• _GIVEN INSTRUCTION 1_
Do these statements agree with the comments about Jon Stewart: (a) one commenter has given up nightly television news for Stewart, (b) a commenter's father named Jack Benny as a comic who could reach everyone, (c) Fred Allen's wit has since been matched in America? Answer yes or no for each and quote the deciding words.
• _GIVEN INSTRUCTION 2_
Could you carry the comments about Jon Stewart on from their last sentence?

• _DOCUMENT SEGMENT_
I’m in awe of John Stewart. He makes more good points in fifteen seconds than most commentators can do in 5,000 words.
It is true. Is it a sign of the times that a parody of a news show a) does it better than “real” news shows and b) that comedy is the only effective way to cover today’s politics?
Certainly compared to nightly television news (which we’ve stopped watching in favor of Stewart) it’s a much more intelligent show. And even though it’s a comedy show, it is also a serious show.
Part of the problem is that what constitutes “news” is often sound bytes.
Local news tends to accebtuate crime and sensationalism, including shilling foir their own coverage.
Speaking of shilling, there’s CNN’s Anderson Cooper and the”best political team”.
What often passes for analysis are spokespersons for various ideologies spouting theri talking poinst at each other.Yuk!
Then there’s “fair and balanced” Fox Nerws.
Thank God for PBS, and especially “Washington Week.”
Clearly Jon Stewart was badly hurt in this crash as the rest of America. Yes there was comedy in this piece but it was mostly dead serious. And never was Stewart more brilliant. As noted above he was so spot on. You can bottle it.
David Gibson –
Maybe we pay so much attention to Stewart because he is not only brilliant, he is so brilliant he can simplify things without over-over-simplyfing them. This means that he can reach all sorts of people, not just those with fancy educations. He’s our community comic.
In the olden days (there she goes again!) there were a few other comics who could reach everyone. My father said Will Rogers was one. Washington was a favorite target of his as was big business. Jack Benny and Fred Allen also reacched everyone. Allen’s acerbic, even cynical wit has yet to be matched in America. Steward by contrast is a basically sweet guy who is willing to tell it like it *really* is, which appeals mightily to a depression audience desparate for facts.

• _DATASET EXCERPTS_

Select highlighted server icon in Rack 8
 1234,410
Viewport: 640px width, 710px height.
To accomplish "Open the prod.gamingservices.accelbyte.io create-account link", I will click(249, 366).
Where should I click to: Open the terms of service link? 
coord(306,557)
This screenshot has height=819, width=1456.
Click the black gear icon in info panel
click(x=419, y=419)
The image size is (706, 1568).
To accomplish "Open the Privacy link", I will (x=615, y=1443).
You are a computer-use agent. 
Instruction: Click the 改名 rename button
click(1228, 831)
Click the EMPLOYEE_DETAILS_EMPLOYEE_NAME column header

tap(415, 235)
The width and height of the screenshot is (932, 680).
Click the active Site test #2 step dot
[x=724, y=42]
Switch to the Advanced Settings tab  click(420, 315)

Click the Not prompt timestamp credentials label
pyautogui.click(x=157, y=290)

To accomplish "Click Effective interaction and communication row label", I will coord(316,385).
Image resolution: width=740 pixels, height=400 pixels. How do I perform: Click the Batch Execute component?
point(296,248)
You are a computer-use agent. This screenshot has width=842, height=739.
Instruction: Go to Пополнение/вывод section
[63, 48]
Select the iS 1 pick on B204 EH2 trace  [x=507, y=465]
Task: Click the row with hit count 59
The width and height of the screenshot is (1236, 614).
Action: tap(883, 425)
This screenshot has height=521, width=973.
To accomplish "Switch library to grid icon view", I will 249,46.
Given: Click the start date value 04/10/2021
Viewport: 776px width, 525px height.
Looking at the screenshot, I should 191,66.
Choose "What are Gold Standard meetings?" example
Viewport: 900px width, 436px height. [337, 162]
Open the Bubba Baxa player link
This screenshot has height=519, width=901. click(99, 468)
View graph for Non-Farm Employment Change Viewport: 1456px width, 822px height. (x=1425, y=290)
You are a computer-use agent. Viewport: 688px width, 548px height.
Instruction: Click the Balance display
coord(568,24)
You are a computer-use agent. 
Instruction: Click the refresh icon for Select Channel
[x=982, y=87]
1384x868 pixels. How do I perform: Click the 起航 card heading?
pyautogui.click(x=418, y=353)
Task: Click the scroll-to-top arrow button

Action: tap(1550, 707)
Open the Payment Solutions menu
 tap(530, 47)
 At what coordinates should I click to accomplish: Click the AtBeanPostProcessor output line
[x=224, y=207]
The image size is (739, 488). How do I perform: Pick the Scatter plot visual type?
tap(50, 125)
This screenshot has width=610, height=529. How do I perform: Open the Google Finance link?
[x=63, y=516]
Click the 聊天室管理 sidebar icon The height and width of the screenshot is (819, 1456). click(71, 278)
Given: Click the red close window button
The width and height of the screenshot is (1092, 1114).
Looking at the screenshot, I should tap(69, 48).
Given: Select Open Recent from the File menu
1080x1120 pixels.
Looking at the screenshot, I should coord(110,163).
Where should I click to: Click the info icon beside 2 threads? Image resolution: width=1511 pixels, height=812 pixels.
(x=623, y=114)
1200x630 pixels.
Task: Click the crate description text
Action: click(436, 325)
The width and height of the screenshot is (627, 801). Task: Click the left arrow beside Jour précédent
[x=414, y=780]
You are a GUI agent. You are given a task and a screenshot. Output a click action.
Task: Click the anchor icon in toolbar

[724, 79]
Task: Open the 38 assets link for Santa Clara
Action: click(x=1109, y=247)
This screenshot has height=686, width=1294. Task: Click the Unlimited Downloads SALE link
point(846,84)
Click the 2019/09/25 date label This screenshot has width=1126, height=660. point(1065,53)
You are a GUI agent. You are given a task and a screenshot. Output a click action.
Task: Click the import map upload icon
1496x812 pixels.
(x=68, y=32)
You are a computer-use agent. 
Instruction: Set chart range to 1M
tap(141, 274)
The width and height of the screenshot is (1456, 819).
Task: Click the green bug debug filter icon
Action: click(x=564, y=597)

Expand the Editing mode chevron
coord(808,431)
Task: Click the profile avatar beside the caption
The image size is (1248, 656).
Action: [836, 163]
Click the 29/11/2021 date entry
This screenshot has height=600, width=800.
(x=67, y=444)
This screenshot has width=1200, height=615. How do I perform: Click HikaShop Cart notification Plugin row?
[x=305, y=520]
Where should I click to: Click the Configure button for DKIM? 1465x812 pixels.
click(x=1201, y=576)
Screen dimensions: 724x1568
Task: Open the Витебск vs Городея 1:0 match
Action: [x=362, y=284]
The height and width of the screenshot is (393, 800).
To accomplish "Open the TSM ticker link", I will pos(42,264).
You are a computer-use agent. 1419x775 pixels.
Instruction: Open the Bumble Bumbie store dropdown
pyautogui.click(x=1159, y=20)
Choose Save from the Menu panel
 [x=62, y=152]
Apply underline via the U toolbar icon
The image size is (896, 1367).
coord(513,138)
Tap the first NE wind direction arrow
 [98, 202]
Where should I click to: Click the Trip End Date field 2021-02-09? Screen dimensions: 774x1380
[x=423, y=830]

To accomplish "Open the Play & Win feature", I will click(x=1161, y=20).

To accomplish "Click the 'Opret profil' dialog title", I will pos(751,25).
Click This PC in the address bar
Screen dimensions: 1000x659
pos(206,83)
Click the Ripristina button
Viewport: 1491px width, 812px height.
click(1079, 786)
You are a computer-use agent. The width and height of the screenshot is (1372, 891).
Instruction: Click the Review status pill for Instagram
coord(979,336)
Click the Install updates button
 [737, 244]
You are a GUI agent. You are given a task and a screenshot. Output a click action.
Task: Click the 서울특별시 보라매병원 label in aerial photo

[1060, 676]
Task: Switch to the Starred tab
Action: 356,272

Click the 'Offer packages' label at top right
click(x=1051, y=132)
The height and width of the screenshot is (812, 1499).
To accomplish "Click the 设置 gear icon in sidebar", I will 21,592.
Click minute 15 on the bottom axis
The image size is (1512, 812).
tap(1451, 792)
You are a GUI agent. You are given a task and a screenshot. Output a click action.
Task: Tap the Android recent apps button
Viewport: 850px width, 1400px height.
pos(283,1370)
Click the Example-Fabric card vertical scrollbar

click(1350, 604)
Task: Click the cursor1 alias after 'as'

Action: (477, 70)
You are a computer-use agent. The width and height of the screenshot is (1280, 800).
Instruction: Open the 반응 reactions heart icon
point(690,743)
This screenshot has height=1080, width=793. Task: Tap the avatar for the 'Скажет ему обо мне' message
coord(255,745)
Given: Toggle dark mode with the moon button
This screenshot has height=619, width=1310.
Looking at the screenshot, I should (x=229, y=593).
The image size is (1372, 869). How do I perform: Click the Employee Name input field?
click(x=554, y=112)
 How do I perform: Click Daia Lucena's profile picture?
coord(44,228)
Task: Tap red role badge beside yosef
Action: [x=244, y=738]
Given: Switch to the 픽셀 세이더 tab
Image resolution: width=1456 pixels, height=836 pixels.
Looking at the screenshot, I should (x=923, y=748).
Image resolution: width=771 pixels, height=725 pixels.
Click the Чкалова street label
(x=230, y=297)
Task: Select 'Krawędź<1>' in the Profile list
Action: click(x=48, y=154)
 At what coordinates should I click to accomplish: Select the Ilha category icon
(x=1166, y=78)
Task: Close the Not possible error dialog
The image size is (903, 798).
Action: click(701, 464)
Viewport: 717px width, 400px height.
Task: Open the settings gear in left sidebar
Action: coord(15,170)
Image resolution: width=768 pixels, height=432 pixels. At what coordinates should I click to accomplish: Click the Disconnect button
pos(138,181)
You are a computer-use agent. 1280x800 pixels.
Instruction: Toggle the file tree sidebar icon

• _RESPONSE 1_
(a) Yes: "nightly television news (which we’ve stopped watching in favor of Stewart)"
(b) No: "My father said Will Rogers was one."
(c) No: "Allen’s acerbic, even cynical wit has yet to be matched in America."

• _RESPONSE 2_
By the way, it strikes me that he serves as straight man to Colber’s zaniness, even though they aren’t on camera much together. His presence somehow sets the tone for the whole hour, or it tries to. There are few straight men these days. (Another sign of the times, maybe? Why?)
What’s quite new about Stewart is that he focuses mainly on the important news, he hits big targets, but he doesn’t then run, as did the court jesters in Shakespeare’s plays. He takes on the king. (Colbert, on the other hand, is more of a jester.
this clip, however, is more straight news, which confirms his bona fides as a journalist.
I have to confess that I have a hard time watching The Daily Show. It gives me a feeling similar to watching one of those hidden camera shows where they embarrass someone for everyone else’s amusement. Too cringe-inducing.
Do you mean the Colbert Show? It is “cringe-inducing.” Don’t tell Cathleen Kaveney.
Finally watched Cramer v. Stewart on tivo last night. Cramer was like the genial school boy admitting mistakes and hoping to get off lightly. Stewart was the stern school master trying to get a point across about the whole CNBC nonsense. I predict the two will go their own merry way having carried out a ritual battle. Martha Stewart was good with the rolling pin.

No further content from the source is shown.